Cultural appropriation is a topic that people are passionate and outspoken about, especially on the Internet.
Gigi Hadid has been vocal in the past about cultural appropriation. After posting an image to Instagram of henna tattoos on her hands, she was quick to defend her heritage. “& before you go all ‘cultural appropriation’ in my comments, check out the last name. Hadid. Half Palestinian & proud of it,” she wrote alongside the picture.
Many other celebrities have been labeled as insensitively appropriating culture. Kylie Jenner sparked a debate when she wore a do-rag to a New York Fashion Week show last month. Some felt that the head wrap is a staple in African-American culture and offensive for Jenner to wear. Celebrities like Vanessa Hudgens and Janet Gretzky have also been accused of appropriating Native American culture in the past.

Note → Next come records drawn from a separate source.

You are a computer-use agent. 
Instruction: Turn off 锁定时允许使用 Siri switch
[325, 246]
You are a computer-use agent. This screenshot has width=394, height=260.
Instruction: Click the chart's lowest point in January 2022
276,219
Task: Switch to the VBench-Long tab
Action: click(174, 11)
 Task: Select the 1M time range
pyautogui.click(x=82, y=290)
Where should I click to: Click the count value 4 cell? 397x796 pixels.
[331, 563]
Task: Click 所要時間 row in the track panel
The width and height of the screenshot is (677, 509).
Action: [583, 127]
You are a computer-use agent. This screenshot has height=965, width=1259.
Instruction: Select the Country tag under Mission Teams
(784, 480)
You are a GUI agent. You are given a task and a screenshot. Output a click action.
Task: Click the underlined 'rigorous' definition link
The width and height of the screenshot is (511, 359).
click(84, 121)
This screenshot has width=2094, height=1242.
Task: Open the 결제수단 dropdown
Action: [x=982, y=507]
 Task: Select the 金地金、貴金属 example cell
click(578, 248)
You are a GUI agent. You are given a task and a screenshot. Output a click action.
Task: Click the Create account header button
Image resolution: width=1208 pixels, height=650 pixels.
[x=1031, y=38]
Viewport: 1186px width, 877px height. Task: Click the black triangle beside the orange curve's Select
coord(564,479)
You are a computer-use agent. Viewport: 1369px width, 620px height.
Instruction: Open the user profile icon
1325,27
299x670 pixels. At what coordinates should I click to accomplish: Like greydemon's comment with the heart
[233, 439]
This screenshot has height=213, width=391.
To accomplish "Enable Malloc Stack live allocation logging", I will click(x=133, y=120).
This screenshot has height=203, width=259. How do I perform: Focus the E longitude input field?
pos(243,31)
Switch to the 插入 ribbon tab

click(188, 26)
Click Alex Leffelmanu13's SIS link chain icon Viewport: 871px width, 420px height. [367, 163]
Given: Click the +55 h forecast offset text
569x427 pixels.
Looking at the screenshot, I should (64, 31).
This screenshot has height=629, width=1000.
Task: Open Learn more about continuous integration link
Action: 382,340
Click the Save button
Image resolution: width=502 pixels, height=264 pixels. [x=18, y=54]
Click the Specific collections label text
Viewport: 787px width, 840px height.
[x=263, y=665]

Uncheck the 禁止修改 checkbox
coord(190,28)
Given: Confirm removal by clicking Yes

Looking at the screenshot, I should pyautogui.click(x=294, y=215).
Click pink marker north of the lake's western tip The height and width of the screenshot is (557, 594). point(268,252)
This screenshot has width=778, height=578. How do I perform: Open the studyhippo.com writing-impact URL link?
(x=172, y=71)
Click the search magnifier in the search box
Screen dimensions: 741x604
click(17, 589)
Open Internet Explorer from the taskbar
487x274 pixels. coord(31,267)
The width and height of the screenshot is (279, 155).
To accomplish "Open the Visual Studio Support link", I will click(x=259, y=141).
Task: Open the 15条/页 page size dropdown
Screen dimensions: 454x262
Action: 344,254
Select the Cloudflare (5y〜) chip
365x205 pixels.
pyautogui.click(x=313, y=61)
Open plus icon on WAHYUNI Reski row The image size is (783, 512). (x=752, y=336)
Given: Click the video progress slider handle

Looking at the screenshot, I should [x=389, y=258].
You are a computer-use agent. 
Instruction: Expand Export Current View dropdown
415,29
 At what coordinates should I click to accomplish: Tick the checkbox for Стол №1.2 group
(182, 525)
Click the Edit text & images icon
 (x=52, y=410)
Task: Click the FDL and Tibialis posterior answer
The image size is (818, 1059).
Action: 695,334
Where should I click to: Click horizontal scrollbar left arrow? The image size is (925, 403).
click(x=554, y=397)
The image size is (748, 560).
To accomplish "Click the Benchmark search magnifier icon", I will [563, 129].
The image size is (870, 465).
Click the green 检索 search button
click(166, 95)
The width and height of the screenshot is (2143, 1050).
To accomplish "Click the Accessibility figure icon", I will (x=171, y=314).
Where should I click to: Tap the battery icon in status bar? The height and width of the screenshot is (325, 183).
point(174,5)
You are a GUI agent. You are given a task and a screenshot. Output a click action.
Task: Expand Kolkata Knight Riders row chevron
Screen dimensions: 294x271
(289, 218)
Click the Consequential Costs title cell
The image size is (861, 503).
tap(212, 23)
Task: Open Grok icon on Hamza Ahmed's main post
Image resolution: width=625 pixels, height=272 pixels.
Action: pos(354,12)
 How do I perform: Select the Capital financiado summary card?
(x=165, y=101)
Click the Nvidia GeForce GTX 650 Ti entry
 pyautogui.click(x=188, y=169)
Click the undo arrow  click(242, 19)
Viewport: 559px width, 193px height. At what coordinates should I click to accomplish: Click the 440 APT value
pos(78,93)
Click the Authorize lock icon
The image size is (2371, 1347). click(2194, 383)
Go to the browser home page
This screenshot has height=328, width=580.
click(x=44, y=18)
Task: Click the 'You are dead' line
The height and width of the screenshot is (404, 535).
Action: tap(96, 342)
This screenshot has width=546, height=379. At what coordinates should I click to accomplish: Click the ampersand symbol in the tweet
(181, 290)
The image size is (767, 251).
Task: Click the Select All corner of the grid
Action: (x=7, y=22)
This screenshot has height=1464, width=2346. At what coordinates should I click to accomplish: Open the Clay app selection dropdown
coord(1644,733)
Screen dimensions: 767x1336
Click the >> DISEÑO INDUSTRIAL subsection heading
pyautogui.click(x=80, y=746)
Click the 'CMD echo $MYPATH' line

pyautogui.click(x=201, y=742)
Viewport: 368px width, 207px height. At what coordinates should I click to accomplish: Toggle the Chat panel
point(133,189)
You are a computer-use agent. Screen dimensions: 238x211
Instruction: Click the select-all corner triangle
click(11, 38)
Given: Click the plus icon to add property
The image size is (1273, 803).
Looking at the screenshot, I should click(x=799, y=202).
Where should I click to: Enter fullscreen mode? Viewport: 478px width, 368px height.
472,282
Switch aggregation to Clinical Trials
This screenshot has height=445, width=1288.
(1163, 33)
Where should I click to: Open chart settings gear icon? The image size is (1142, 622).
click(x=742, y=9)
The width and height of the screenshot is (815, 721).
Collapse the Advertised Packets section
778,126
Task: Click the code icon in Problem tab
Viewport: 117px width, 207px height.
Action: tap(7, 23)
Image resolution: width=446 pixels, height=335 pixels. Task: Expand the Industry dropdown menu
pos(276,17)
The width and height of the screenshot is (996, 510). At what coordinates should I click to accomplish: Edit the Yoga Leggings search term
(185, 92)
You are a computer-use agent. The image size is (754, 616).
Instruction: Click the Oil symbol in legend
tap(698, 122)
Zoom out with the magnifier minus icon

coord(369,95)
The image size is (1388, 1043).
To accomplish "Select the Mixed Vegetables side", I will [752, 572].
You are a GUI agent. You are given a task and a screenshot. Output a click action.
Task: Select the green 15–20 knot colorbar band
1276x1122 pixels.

Seeing as celebrities and designers are constantly scrutinized in the public eye, the fallout and flak they receive isn’t surprising. However, it sparks a larger debate as to what is deemed appropriate versus what crosses a line to some cultures. It also serves as a reminder to respect one another when picking out your Halloween costume this year. As Herron so aptly put it: “Listen, if you want to be an African-American celebrity for Halloween, that’s fine. But if you want to be an African-American, that’s wrong.”